Last month, Blue Cross said it would stop selling individual market plans that currently provide coverage to about 103,000 Minnesotans who buy health insurance on their own. The Eagan-based insurer said it currently projects a three-year loss in the individual market that exceeds $500 million.

"To allow other insurers time to re-evaluate the market and file revised rate proposals, Minnesota is working with the federal government to extend the date when these proposed rates will be posted," the state Commerce Department said in a prepared statement. "The expectation is that insurers' rate proposals will be posted by September 1."

The moves apply to the state's individual market, where about 5 percent of Minnesotans buy coverage. It's the portion of the health insurance market that's undergoing significant changes due to the federal Affordable Care Act, and includes the state's MNsure health insurance exchange.

Revised filings likely mean that insurers are pushing for higher premiums and/or fewer choices of doctors and hospitals.

Blue Cross competitors likely are sizing up the chance of attracting a large number of former Blue Cross subscribers, including a big number with costly health issues, said Roger Feldman, a health insurance expert at the University of Minnesota.

It's also likely that insurers are trying to narrow the number of doctors and hospitals included in their health plan networks, Feldman said, since people with health risks tend to avoid narrow-network health plans.

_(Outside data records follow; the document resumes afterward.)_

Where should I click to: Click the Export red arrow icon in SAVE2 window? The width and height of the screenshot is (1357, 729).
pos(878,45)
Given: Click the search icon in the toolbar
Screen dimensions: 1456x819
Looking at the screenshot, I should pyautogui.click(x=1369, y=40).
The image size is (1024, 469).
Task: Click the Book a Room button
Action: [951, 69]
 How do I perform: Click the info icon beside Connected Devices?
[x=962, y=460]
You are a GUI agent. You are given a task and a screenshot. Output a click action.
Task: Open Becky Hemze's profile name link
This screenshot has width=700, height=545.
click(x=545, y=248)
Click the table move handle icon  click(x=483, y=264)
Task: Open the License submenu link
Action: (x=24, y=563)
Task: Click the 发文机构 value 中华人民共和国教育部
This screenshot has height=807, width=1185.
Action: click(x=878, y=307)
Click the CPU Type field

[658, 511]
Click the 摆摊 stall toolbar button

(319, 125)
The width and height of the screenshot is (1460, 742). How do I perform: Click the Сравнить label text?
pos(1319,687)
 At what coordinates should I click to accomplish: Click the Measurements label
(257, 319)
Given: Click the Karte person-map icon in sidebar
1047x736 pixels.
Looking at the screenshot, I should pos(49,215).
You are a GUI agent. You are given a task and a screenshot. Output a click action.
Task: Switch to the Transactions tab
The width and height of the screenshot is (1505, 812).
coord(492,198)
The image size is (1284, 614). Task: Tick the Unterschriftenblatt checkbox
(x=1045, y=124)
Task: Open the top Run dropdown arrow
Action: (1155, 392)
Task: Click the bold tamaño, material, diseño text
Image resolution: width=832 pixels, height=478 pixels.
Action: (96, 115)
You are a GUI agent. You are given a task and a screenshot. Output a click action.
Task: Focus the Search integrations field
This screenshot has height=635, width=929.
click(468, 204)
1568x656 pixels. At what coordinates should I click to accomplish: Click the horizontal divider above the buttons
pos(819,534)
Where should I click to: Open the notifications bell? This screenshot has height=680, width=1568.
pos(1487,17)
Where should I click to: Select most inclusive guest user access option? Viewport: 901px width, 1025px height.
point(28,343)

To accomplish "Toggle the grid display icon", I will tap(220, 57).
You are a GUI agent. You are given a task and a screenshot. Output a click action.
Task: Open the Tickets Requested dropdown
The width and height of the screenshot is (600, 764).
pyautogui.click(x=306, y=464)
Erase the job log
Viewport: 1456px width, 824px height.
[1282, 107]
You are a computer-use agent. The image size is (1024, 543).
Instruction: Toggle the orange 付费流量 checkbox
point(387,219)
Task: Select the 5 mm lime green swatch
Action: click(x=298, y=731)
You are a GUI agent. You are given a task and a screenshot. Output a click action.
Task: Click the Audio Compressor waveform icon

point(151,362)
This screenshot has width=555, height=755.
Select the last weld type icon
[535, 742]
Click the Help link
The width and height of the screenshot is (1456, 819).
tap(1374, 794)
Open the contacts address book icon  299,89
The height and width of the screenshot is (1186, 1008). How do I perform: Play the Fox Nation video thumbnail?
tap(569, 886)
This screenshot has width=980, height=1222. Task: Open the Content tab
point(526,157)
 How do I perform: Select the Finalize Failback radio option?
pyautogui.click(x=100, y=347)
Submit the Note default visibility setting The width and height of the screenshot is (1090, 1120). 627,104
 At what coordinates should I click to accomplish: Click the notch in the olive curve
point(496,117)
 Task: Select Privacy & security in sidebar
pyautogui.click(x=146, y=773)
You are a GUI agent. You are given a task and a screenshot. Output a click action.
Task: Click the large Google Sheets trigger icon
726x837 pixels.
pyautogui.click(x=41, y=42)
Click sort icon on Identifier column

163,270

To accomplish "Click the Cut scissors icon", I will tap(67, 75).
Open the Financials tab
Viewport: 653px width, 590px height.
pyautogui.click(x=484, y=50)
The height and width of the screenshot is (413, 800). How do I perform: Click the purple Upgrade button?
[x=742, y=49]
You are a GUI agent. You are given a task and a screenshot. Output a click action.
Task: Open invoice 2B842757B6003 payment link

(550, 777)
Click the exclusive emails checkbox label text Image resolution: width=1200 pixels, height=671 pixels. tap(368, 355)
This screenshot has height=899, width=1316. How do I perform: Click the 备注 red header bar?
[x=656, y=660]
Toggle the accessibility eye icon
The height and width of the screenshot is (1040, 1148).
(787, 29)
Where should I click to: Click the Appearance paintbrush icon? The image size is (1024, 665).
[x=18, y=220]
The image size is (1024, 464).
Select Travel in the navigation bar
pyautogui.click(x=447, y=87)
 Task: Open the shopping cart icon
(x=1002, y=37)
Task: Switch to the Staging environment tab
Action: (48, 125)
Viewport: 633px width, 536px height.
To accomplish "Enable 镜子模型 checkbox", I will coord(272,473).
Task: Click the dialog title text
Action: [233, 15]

"They're probably scared," Feldman said. Citing figures on Blue Cross plans across the country, he added: "Just looking at the Blue Cross risk mix, looking at the services that they use, [competing insurers have] every reason to be worried."

There were signals before the Blue Cross retreat that premiums likely would be on the rise. Financial safety nets for health insurers that are funded by the health law go away next year, insurers say, and medical cost trends are picking up.

Insurers factored those pressures when they initially submitted premium proposals to the Commerce Department in May, said Eileen Smith of the Minnesota Council of Health Plans, a trade group for health insurers. But those filings "didn't reflect the thousands of people who will now switch health plans," Smith said in a statement.

"Taking these people's needs into account is a big job," she said.

Across the country, a growing number of health insurers have complained about financial losses in the individual market, where subscribers have used more health care than expected. While some carriers are holding their own in the market or growing the business, Minnetonka-based UnitedHealthcare next year will retreat from 31 of 34 state exchange markets where it currently competes.

In Minnesota, the small size of the individual market has emerged as a problem. The Minnesota Council of Health Plans in June released numbers showing the market actually got smaller between the end of 2015 and the start of 2016, and is far shy of earlier projections.

Financial losses for insurers during the first years of the Affordable Care Act were covered, to some extent, by financial safety nets built into the law. But the Minnesota Council of Health Plans says the protections were incomplete.

Across most insurers in the state, the trade group estimates financial losses in the individual market of about $860 million in 2014-15. The financial safety nets are providing carriers with about $353 million, leaving collective losses of roughly $500 million.

Even with the delay announced Thursday, the insurers' premium requests will be subject to regulatory review to make sure they are justified and include consumer protections, Commerce said. After the review process is complete, final rates are expected to be announced by Oct. 1

Open enrollment begins Nov. 1 and ends Jan. 31, 2017. Under the federal health law, most Americans must obtain health insurance or pay a tax penalty.

While Blue Cross is pulling most of its individual market products, it will continue to sell narrow-network HMO policies for 2017, both on the MNsure exchange and the larger off-exchange portion of the individual market.

In the off-exchange market, Blue Cross competes with Bloomington-based HealthPartners, Minnetonka-based Medica and Golden Valley-based PreferredOne. On MNsure, Blue Cross competes with HealthPartners, Medica and and Minneapolis-based UCare.